Your assignment: All lines from the one containing "The width and" through the final line of the listing below, and no others, must be returned exactly; no pictures belong in the copy.

Exercise materials:

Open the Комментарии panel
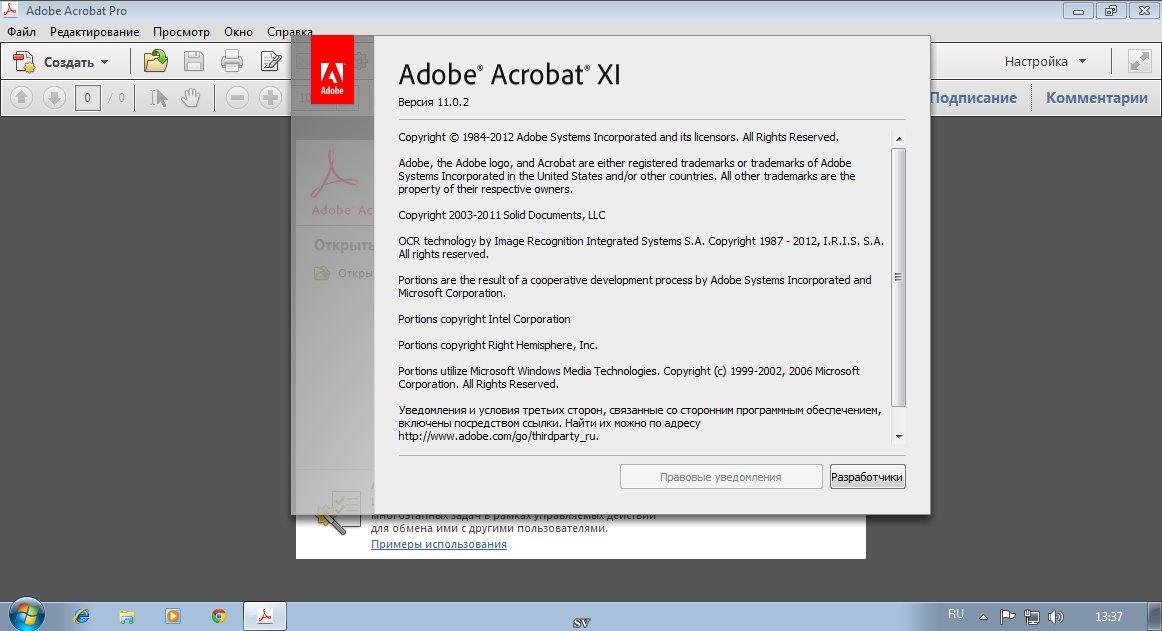 click(x=1096, y=98)
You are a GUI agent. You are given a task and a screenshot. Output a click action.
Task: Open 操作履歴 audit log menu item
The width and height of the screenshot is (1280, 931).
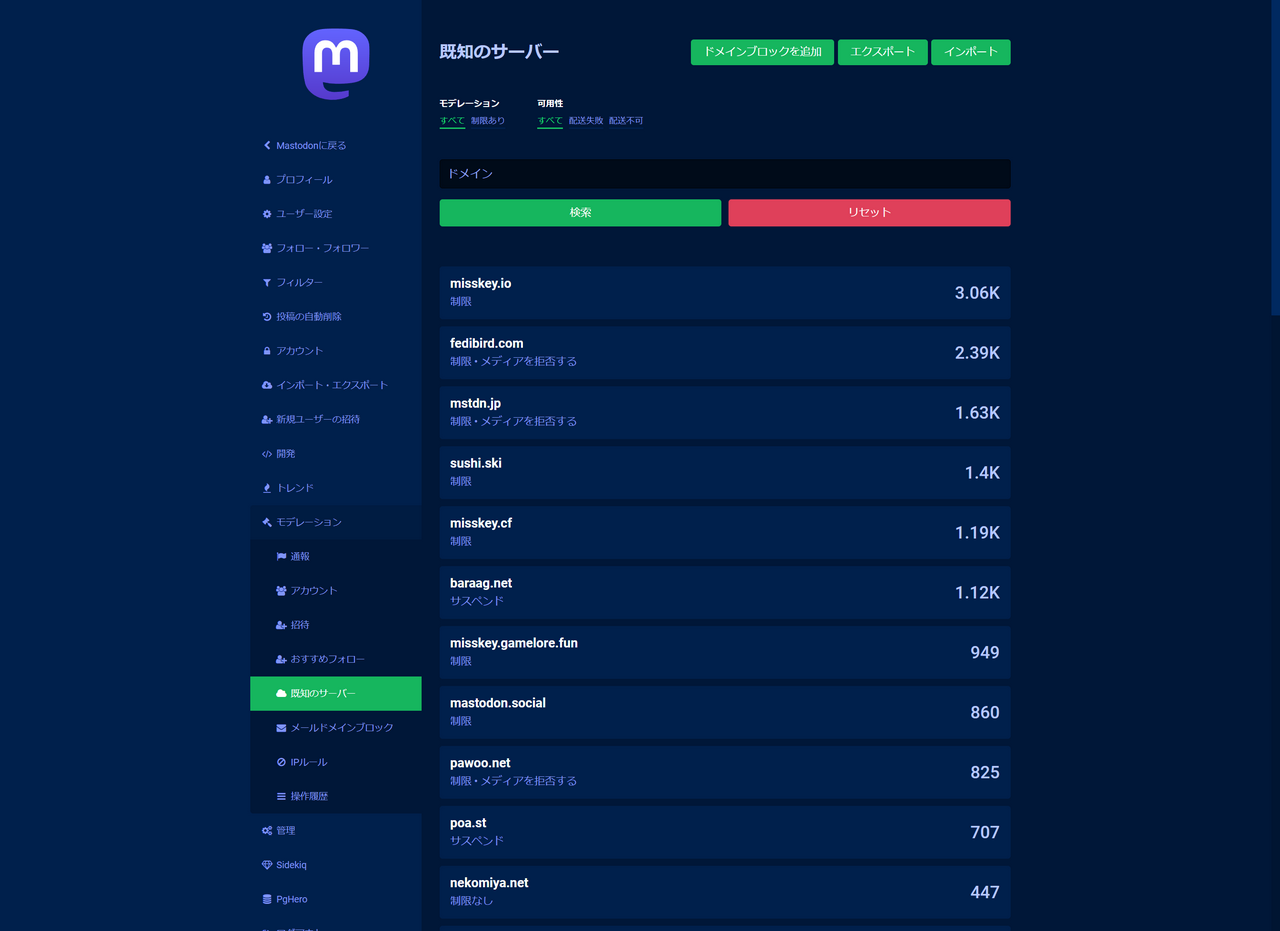[309, 796]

Answer box:
The width and height of the screenshot is (1280, 931).
[309, 796]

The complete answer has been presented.